Your task
Begin at the line below that has "залишити коментар (219, 389)" and stop after the line that has "Через зменшення фінансування". Please restate only those lines, word for word.

[Records drawn from a dataset]

···

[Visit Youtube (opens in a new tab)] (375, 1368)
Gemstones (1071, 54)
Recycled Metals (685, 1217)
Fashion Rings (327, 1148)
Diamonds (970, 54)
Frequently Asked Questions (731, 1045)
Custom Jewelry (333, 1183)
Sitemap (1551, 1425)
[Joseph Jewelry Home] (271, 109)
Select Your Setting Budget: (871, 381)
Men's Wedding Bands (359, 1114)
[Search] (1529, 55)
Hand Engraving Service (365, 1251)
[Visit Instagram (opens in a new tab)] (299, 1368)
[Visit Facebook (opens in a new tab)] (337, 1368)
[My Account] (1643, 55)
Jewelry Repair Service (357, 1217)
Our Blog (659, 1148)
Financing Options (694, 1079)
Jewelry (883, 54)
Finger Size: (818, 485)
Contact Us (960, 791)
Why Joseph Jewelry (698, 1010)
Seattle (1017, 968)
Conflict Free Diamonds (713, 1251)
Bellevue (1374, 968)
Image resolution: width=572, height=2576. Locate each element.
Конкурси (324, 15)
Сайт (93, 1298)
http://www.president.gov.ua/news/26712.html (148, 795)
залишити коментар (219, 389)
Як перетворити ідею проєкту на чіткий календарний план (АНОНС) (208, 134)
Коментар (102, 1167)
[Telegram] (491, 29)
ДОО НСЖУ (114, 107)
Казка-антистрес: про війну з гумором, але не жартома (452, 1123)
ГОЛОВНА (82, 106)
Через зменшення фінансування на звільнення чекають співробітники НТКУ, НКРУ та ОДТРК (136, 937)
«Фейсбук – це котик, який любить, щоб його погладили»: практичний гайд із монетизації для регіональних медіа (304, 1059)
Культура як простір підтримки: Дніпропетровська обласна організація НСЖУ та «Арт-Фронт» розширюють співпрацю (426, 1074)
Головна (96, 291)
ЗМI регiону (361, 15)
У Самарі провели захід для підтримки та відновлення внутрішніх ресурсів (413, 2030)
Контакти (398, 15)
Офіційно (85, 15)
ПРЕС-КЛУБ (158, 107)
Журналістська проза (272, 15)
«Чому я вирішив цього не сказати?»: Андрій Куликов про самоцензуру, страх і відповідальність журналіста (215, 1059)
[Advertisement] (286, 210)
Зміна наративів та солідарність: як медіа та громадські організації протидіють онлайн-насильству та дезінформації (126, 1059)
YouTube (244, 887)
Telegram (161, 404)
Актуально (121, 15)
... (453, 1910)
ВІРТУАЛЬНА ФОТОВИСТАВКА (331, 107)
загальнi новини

···

Reply to the exercise
залишити коментар (219, 389)
Як перетворити ідею проєкту на чіткий календарний план (АНОНС) (208, 134)
Коментар (102, 1167)
[Telegram] (491, 29)
ДОО НСЖУ (114, 107)
Казка-антистрес: про війну з гумором, але не жартома (452, 1123)
ГОЛОВНА (82, 106)
Через зменшення фінансування на звільнення чекають співробітники НТКУ, НКРУ та ОДТРК (136, 937)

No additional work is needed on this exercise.